La pandémie de COVID-19 constitue une menace pour la lutte contre les changements climatiques, lesquels sont ajoutés à la liste des facteurs de risque associés au développement durable et à l’exploitation des ressources océaniques. En raison de la pandémie, le couvre-feu, le confinement partiel, la suspension des vols et des transports internationaux et la restriction des déplacements ont provoqué non seulement une rupture de la chaîne d’approvisionnement en produits de la mer, mais aussi affecté le secteur du tourisme.

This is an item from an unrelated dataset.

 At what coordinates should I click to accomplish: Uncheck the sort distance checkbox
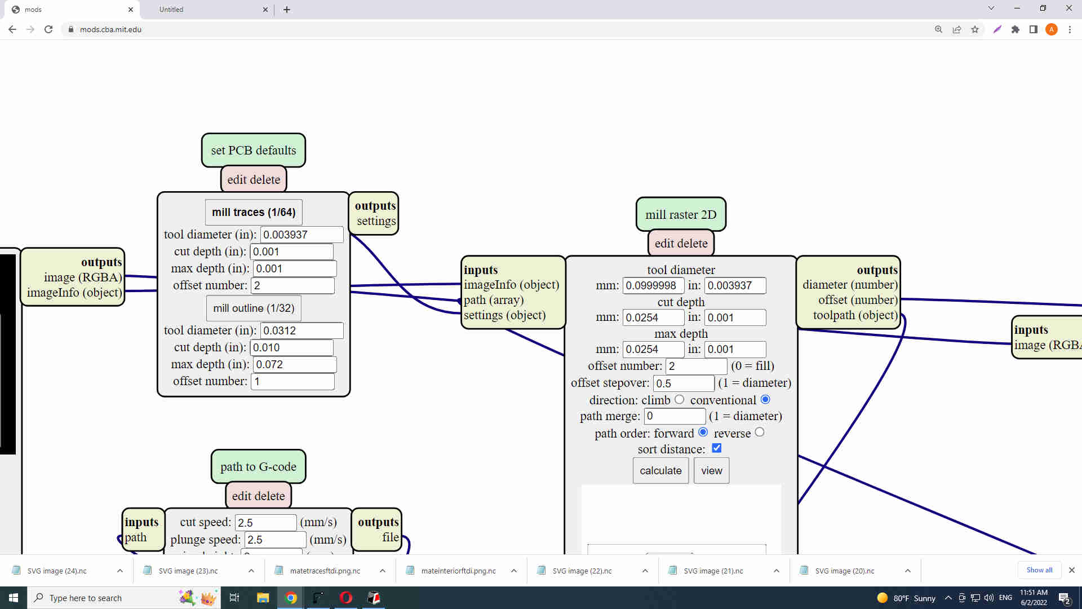tap(716, 448)
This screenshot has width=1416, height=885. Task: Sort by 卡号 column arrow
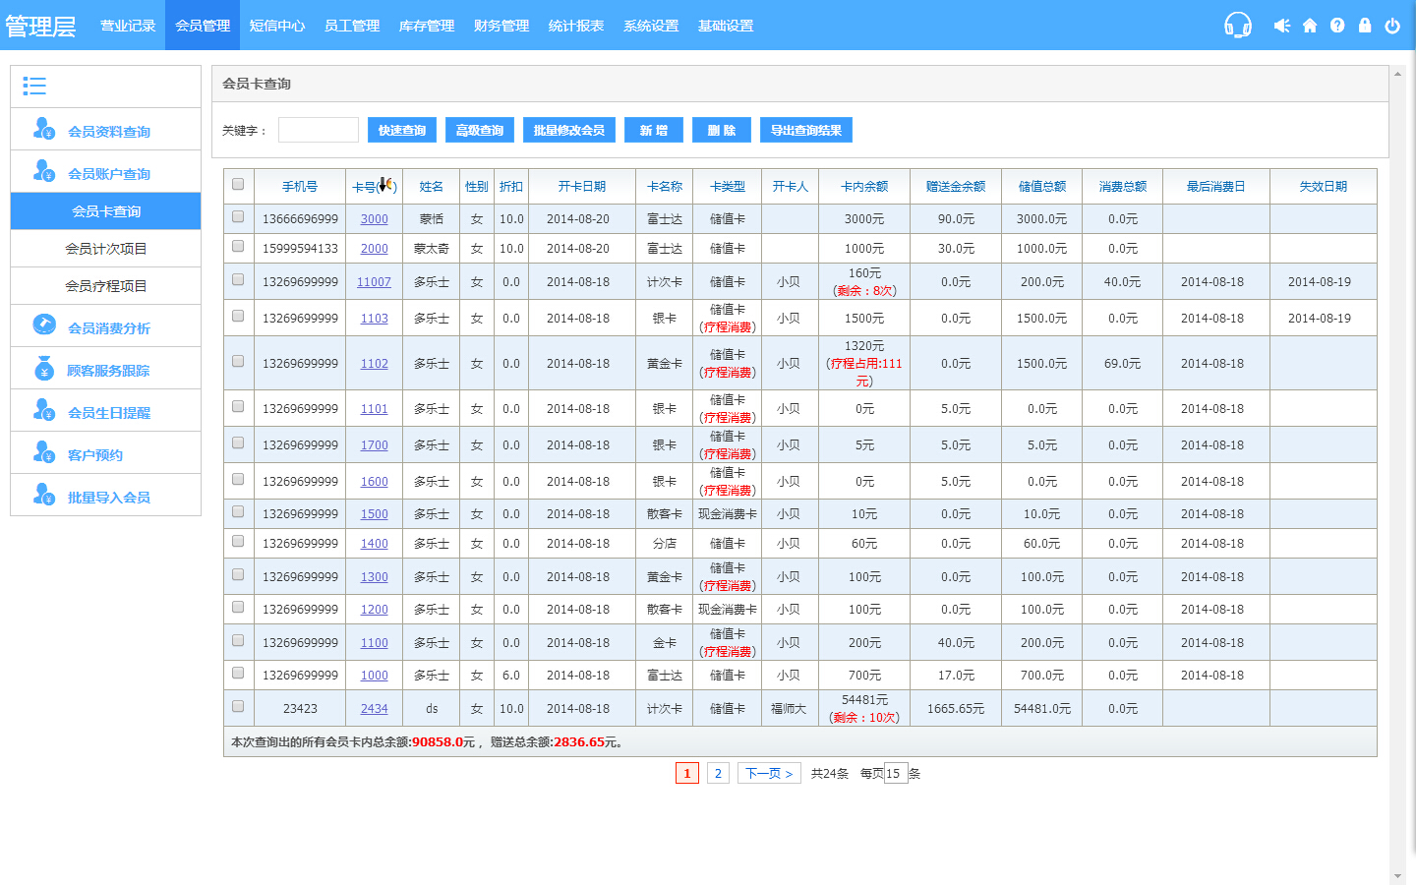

Ceci a provoqué la disparition presque totale des moyens de subsistance liés aux activités de la pêche, au tourisme et à d’autres activités économiques associées.

Les connaissances issues des sciences océaniques sont importantes pour comprendre les mesures de conservation visant à préserver les environnements dont dépendent le secteur de la pêche et le tourisme. Nous sommes convaincus que cette compréhension du milieu sous-marin produira de nombreux résultats positifs et débouchera sur des innovations dans les domaines suivants : 

1. Le lancement de nouvelles études du milieu marin, menées à distance à l’aide d’applications mobiles, pour recueillir des données pouvant être analysées par des océanologues afin de fournir des informations sur l’état des ressources halieutiques et de l’environnement, de lutter contre la pêche illicite, non déclarée et non réglementée, et de renforcer la sécurité dans l’espace maritime national;

2. La promotion de l’innovation en matière de restauration des habitats afin de développer le tourisme expérientiel à la fois pour les visiteurs locaux et internationaux;

3. Le soutien des communautés en vue de développer l’écotourisme et autres initiatives pouvant servir de destinations durables pour le tourisme et les activités liées à l’économie bleue;

4. L’élaboration d’un plan relatif à l’espace maritime où 30 % de l’espace maritime national serait protégé afin de veiller à ce que la conservation et l’exploitation durables de l’océan ainsi que la protection de l’environnement maritime soient encadrées par un plan-cadre national; et

5. Le renforcement de la base du projet Ocean Teacher Academy et du National Institute for Ocean Science and Technology afin que la population mondiale soit pleinement consciente et bien informée des liens uniques et inextricables qui les unit aux océans.

Notes 

1. David Obura et al., Reviving the Western Indian Ocean Economy: Actions for a Sustainable Future (Gland, Suisse, Forum mondial de l’eau, 2017), p. 19. Disponible sur le site https://sustainabledevelopment.un.org/content/documents/13692WWF2.pdf.

2. Edward Kimani, Christopher Aura et Gladys Okemwa, dir., The Status of Kenya Fisheries: Towards the Sustainable Exploitation of Fisheries Resources for Food Security and Economic Development (Mombasa, Kenya, Kenya Marine and Fisheries Research Institute, 2018), p. vii. Disponible sur le site https://www.kmfri.co.ke/images/pdf/Status_of_Fisheries_Report_New_31-10-2019.pdf.

3. Patrick Alushula, « Kenya's tourism earnings grow to $1.6b as 2019 arrivals stay above 2m », The East African, 10 janvier 2020. Disponible sur le site https://www.theeastafrican.co.ke/business/Kenya-tourism-earnings-grow-in-2019/2560-5413508-timn7fz/index.html.

La Chronique de l’ONU ne constitue pas un document officiel. Elle a le privilège d’accueillir des hauts fonctionnaires des Nations Unies ainsi que des contributeurs distingués ne faisant pas partie du système des Nations Unies dont les points de vue ne reflètent pas nécessairement ceux de l’Organisation. De même, les frontières et les noms indiqués ainsi que les désignations employées sur les cartes ou dans les articles n’impliquent pas nécessairement la reconnaissance ni l’acceptation officielle de l’Organisation des Nations Unies.